# WHAT IS EXPECTED
Beginning at the line that holds "You are a GUI" and continuing to the last line of the data below, transcribe every line word for word, without pictures.

Start of EXTRACTED ENTRIES

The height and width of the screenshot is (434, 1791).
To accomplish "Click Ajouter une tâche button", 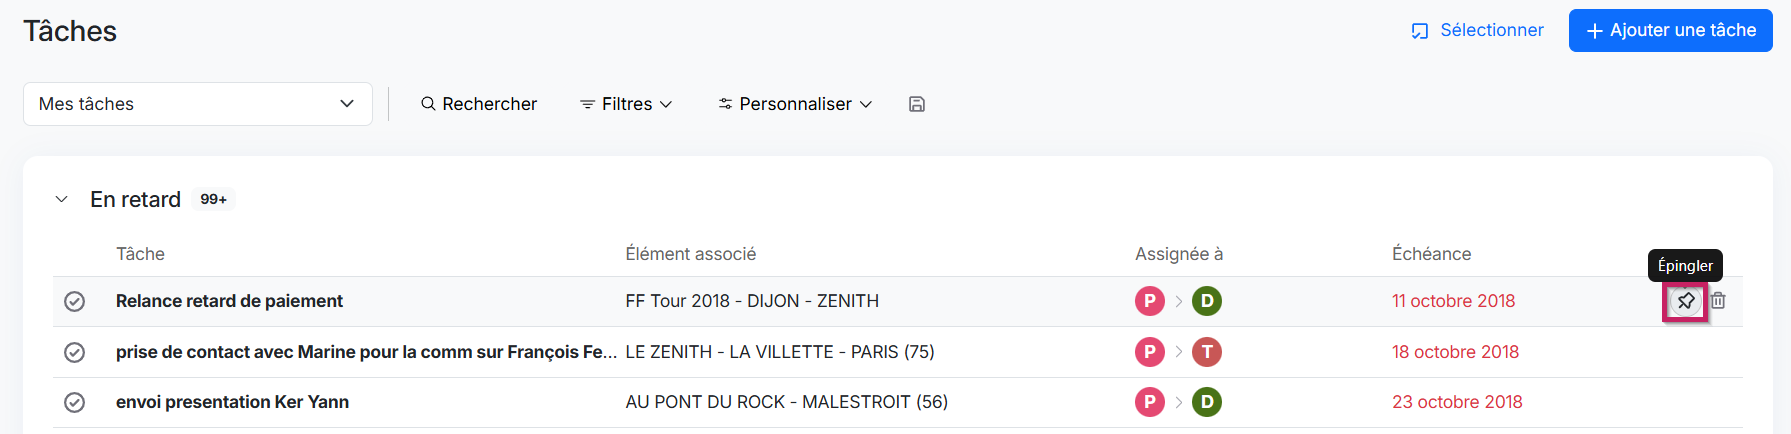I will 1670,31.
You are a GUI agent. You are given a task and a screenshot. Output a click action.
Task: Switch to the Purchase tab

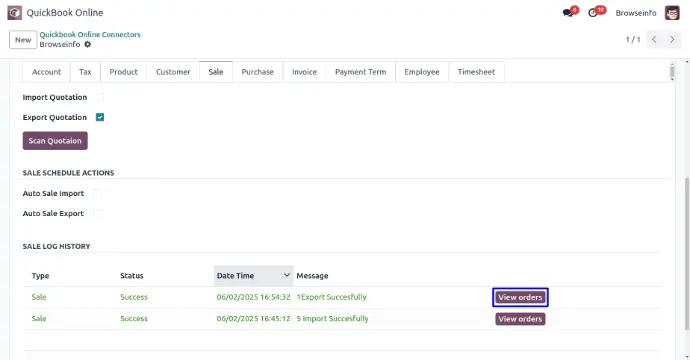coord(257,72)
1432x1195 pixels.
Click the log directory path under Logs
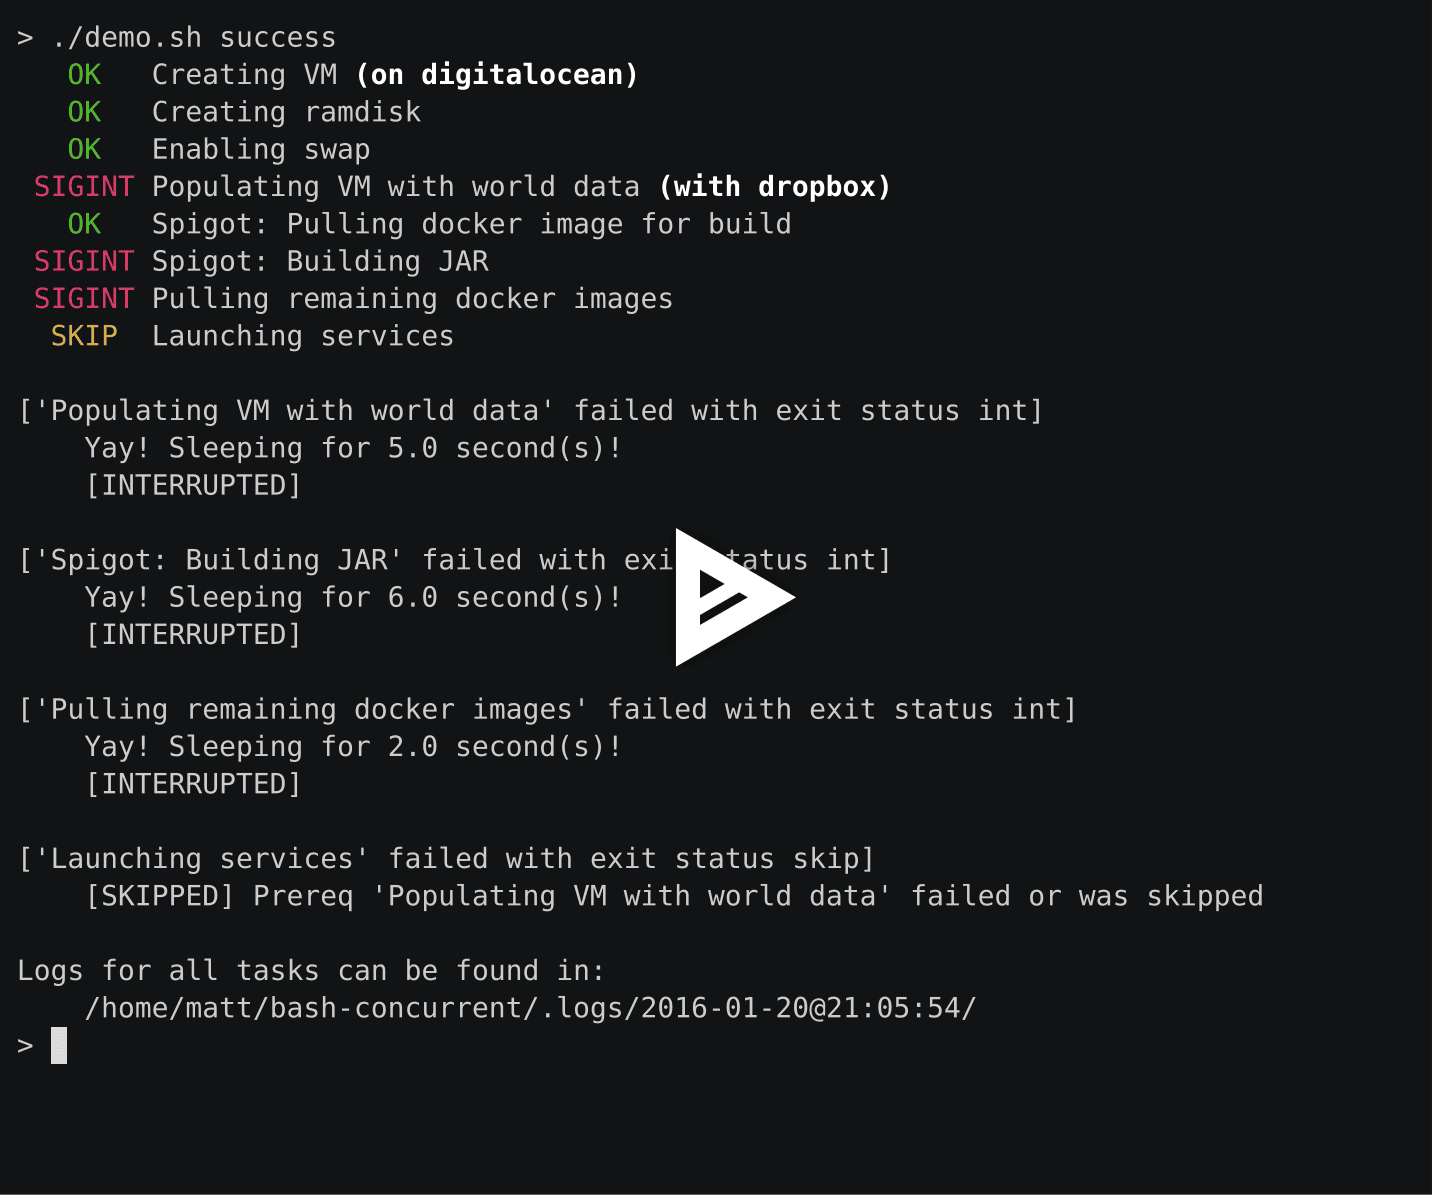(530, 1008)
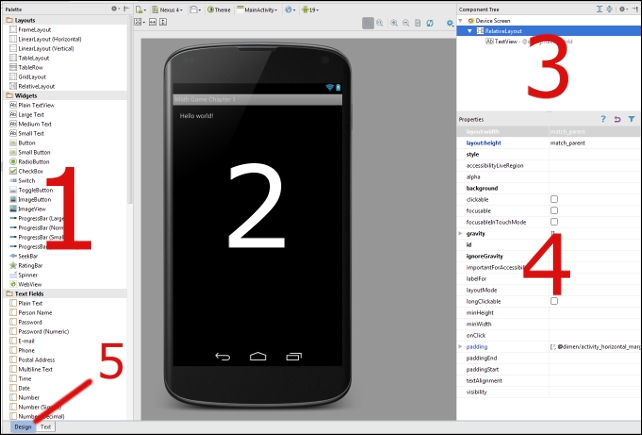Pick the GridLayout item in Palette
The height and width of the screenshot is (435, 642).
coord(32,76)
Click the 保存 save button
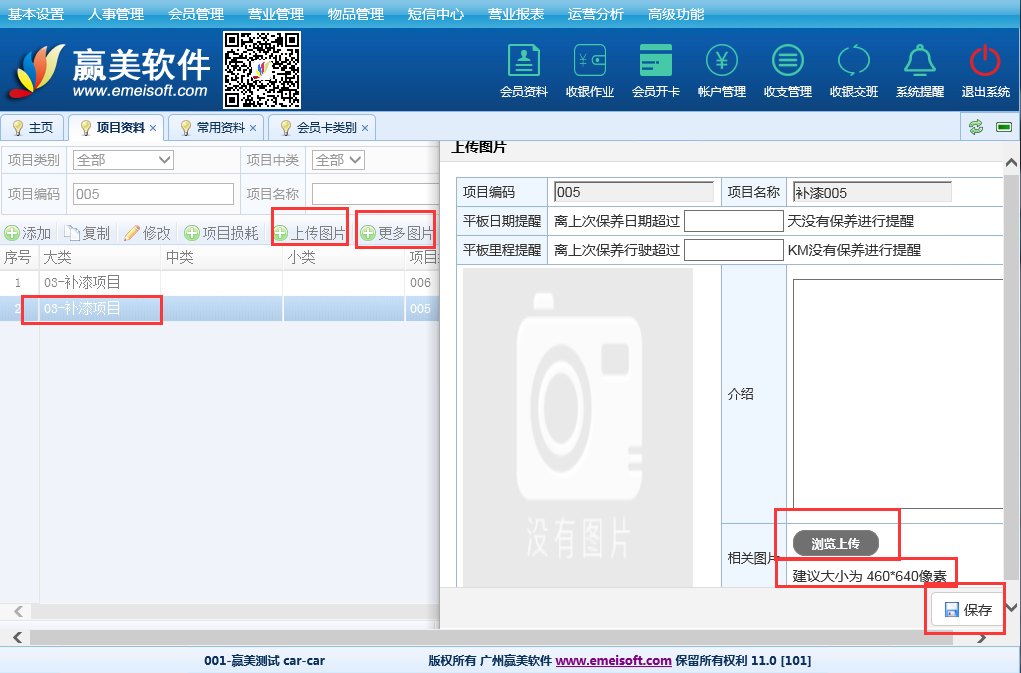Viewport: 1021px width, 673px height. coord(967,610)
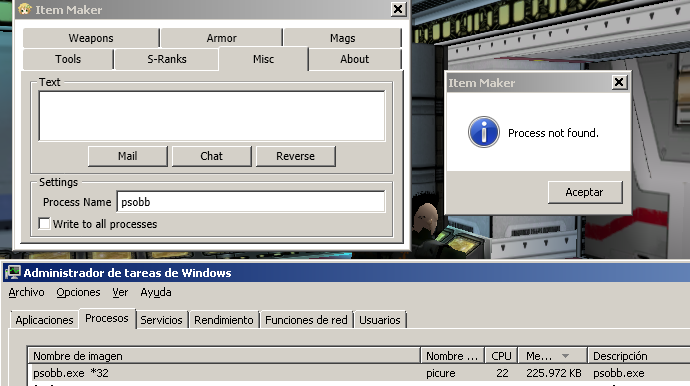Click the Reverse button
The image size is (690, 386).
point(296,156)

End of EXTRACTED ENTRIES

# SOLVED PROBLEM
You are a GUI agent. You are given a task and a screenshot. Output a click action.
Task: Switch to the Purchase tab

coord(257,72)
1432x1195 pixels.
Click the log directory path under Logs
(530, 1008)
Pick the GridLayout item in Palette
The height and width of the screenshot is (435, 642).
coord(32,76)
Click the 保存 save button
Viewport: 1021px width, 673px height. coord(967,610)
Click the Reverse button
The image size is (690, 386).
point(296,156)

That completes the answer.